Task requirements
Rewrite the lines below, changing "Viewport" to "Screen size" and leaving everything else as it is.

Exercise data

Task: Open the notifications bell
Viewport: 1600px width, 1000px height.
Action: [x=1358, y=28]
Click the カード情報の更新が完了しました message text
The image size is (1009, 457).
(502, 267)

Right answer
Task: Open the notifications bell
Screen size: 1600px width, 1000px height.
Action: [x=1358, y=28]
Click the カード情報の更新が完了しました message text
The image size is (1009, 457).
(502, 267)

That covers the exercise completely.